What to produce:
Without leaving out a single line, restate the entries below exactly.

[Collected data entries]
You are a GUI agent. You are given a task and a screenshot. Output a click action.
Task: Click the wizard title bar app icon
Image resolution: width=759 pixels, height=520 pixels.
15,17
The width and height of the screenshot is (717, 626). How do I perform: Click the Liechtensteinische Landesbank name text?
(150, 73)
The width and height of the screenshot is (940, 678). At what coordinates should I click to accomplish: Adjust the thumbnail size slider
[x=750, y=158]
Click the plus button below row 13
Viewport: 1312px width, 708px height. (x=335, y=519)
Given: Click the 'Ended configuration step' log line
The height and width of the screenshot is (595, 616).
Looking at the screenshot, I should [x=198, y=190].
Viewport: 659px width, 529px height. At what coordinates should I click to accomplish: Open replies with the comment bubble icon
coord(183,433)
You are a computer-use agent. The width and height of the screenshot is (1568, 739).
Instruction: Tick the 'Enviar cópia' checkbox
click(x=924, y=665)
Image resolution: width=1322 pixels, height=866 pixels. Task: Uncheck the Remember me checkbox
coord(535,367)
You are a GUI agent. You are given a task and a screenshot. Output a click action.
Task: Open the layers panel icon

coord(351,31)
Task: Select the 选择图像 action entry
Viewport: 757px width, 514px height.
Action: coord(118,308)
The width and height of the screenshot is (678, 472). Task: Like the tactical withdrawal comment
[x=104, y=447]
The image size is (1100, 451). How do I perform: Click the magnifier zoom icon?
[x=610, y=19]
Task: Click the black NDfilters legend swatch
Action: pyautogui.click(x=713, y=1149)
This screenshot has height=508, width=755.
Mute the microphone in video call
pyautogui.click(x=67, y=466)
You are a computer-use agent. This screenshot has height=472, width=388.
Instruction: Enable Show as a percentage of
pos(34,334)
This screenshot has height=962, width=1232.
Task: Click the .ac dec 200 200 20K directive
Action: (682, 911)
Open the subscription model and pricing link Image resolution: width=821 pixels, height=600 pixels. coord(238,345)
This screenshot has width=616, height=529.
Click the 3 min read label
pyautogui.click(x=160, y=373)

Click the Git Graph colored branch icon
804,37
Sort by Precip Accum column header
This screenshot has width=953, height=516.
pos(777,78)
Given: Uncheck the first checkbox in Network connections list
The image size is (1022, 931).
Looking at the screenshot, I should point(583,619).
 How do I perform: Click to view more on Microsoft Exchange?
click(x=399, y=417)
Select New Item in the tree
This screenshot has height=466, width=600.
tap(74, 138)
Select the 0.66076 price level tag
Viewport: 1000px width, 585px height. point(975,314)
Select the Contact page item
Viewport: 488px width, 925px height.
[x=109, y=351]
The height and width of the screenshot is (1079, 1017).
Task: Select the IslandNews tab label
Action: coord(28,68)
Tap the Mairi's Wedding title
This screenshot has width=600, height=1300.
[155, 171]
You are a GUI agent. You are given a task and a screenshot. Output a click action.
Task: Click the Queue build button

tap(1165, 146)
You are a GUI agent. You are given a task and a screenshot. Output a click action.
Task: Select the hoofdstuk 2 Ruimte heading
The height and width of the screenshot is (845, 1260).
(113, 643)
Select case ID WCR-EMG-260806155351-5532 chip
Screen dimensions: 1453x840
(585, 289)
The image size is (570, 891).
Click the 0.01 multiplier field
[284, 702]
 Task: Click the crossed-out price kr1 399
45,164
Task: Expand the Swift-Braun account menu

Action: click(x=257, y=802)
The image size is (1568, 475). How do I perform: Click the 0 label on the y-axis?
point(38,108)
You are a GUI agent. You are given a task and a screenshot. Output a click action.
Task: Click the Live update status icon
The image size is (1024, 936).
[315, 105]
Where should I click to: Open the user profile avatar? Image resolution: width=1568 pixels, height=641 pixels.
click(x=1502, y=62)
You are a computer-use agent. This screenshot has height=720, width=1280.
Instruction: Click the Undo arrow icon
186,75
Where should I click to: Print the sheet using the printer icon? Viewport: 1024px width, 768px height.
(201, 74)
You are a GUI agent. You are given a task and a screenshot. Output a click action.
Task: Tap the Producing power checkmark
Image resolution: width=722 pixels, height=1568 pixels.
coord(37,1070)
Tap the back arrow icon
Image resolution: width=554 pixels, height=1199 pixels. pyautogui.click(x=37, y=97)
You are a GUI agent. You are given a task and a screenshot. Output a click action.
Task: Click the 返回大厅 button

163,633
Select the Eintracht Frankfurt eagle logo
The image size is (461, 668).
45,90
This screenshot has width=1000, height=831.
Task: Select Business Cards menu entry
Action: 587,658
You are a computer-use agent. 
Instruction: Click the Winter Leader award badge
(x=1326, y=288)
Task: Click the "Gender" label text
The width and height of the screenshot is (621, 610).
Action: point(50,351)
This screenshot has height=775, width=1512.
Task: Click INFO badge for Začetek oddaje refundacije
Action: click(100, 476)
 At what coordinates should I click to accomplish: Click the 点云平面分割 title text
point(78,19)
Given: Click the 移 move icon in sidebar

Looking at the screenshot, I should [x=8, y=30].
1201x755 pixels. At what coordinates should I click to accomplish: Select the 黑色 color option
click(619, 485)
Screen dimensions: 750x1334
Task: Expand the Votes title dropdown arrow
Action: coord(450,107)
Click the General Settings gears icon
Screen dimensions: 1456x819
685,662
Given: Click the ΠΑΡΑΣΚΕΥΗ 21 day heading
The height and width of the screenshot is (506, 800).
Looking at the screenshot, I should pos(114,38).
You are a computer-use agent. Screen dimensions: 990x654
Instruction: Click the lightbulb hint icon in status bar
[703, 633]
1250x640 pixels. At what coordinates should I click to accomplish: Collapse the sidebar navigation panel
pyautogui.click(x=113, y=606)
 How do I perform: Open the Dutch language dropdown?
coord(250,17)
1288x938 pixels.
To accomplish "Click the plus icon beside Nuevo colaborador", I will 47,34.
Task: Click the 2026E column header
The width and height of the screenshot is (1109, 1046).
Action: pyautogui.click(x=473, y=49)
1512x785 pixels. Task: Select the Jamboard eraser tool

Result for this task:
You are a GUI agent. You are given a task and a screenshot. Output a click action.
Task: Click the wizard title bar app icon
Image resolution: width=759 pixels, height=520 pixels.
15,17
The width and height of the screenshot is (717, 626). How do I perform: Click the Liechtensteinische Landesbank name text?
(150, 73)
The width and height of the screenshot is (940, 678). At what coordinates should I click to accomplish: Adjust the thumbnail size slider
[x=750, y=158]
Click the plus button below row 13
Viewport: 1312px width, 708px height. (x=335, y=519)
Given: Click the 'Ended configuration step' log line
The height and width of the screenshot is (595, 616).
Looking at the screenshot, I should [x=198, y=190].
Viewport: 659px width, 529px height. At what coordinates should I click to accomplish: Open replies with the comment bubble icon
coord(183,433)
You are a computer-use agent. The width and height of the screenshot is (1568, 739).
Instruction: Tick the 'Enviar cópia' checkbox
click(x=924, y=665)
Image resolution: width=1322 pixels, height=866 pixels. Task: Uncheck the Remember me checkbox
coord(535,367)
You are a GUI agent. You are given a task and a screenshot. Output a click action.
Task: Open the layers panel icon

coord(351,31)
Task: Select the 选择图像 action entry
Viewport: 757px width, 514px height.
Action: coord(118,308)
The width and height of the screenshot is (678, 472). Task: Like the tactical withdrawal comment
[x=104, y=447]
The image size is (1100, 451). How do I perform: Click the magnifier zoom icon?
[x=610, y=19]
Task: Click the black NDfilters legend swatch
Action: pyautogui.click(x=713, y=1149)
This screenshot has height=508, width=755.
Mute the microphone in video call
pyautogui.click(x=67, y=466)
You are a computer-use agent. This screenshot has height=472, width=388.
Instruction: Enable Show as a percentage of
pos(34,334)
This screenshot has height=962, width=1232.
Task: Click the .ac dec 200 200 20K directive
Action: (682, 911)
Open the subscription model and pricing link Image resolution: width=821 pixels, height=600 pixels. coord(238,345)
This screenshot has width=616, height=529.
Click the 3 min read label
pyautogui.click(x=160, y=373)

Click the Git Graph colored branch icon
804,37
Sort by Precip Accum column header
This screenshot has width=953, height=516.
pos(777,78)
Given: Uncheck the first checkbox in Network connections list
The image size is (1022, 931).
Looking at the screenshot, I should point(583,619).
 How do I perform: Click to view more on Microsoft Exchange?
click(x=399, y=417)
Select New Item in the tree
This screenshot has height=466, width=600.
tap(74, 138)
Select the 0.66076 price level tag
Viewport: 1000px width, 585px height. point(975,314)
Select the Contact page item
Viewport: 488px width, 925px height.
[x=109, y=351]
The height and width of the screenshot is (1079, 1017).
Task: Select the IslandNews tab label
Action: coord(28,68)
Tap the Mairi's Wedding title
This screenshot has width=600, height=1300.
[155, 171]
You are a GUI agent. You are given a task and a screenshot. Output a click action.
Task: Click the Queue build button

tap(1165, 146)
You are a GUI agent. You are given a task and a screenshot. Output a click action.
Task: Select the hoofdstuk 2 Ruimte heading
The height and width of the screenshot is (845, 1260).
(113, 643)
Select case ID WCR-EMG-260806155351-5532 chip
Screen dimensions: 1453x840
(585, 289)
The image size is (570, 891).
Click the 0.01 multiplier field
[284, 702]
 Task: Click the crossed-out price kr1 399
45,164
Task: Expand the Swift-Braun account menu

Action: click(x=257, y=802)
The image size is (1568, 475). How do I perform: Click the 0 label on the y-axis?
point(38,108)
You are a GUI agent. You are given a task and a screenshot. Output a click action.
Task: Click the Live update status icon
The image size is (1024, 936).
[315, 105]
Where should I click to: Open the user profile avatar? Image resolution: width=1568 pixels, height=641 pixels.
click(x=1502, y=62)
You are a computer-use agent. This screenshot has height=720, width=1280.
Instruction: Click the Undo arrow icon
186,75
Where should I click to: Print the sheet using the printer icon? Viewport: 1024px width, 768px height.
(201, 74)
You are a GUI agent. You are given a task and a screenshot. Output a click action.
Task: Tap the Producing power checkmark
Image resolution: width=722 pixels, height=1568 pixels.
coord(37,1070)
Tap the back arrow icon
Image resolution: width=554 pixels, height=1199 pixels. pyautogui.click(x=37, y=97)
You are a GUI agent. You are given a task and a screenshot. Output a click action.
Task: Click the 返回大厅 button

163,633
Select the Eintracht Frankfurt eagle logo
The image size is (461, 668).
45,90
This screenshot has width=1000, height=831.
Task: Select Business Cards menu entry
Action: 587,658
You are a computer-use agent. 
Instruction: Click the Winter Leader award badge
(x=1326, y=288)
Task: Click the "Gender" label text
The width and height of the screenshot is (621, 610).
Action: point(50,351)
This screenshot has height=775, width=1512.
Task: Click INFO badge for Začetek oddaje refundacije
Action: click(100, 476)
 At what coordinates should I click to accomplish: Click the 点云平面分割 title text
point(78,19)
Given: Click the 移 move icon in sidebar

Looking at the screenshot, I should [x=8, y=30].
1201x755 pixels. At what coordinates should I click to accomplish: Select the 黑色 color option
click(619, 485)
Screen dimensions: 750x1334
Task: Expand the Votes title dropdown arrow
Action: coord(450,107)
Click the General Settings gears icon
Screen dimensions: 1456x819
685,662
Given: Click the ΠΑΡΑΣΚΕΥΗ 21 day heading
The height and width of the screenshot is (506, 800).
Looking at the screenshot, I should pos(114,38).
You are a computer-use agent. Screen dimensions: 990x654
Instruction: Click the lightbulb hint icon in status bar
[703, 633]
1250x640 pixels. At what coordinates should I click to accomplish: Collapse the sidebar navigation panel
pyautogui.click(x=113, y=606)
 How do I perform: Open the Dutch language dropdown?
coord(250,17)
1288x938 pixels.
To accomplish "Click the plus icon beside Nuevo colaborador", I will 47,34.
Task: Click the 2026E column header
The width and height of the screenshot is (1109, 1046).
Action: pyautogui.click(x=473, y=49)
1512x785 pixels. Task: Select the Jamboard eraser tool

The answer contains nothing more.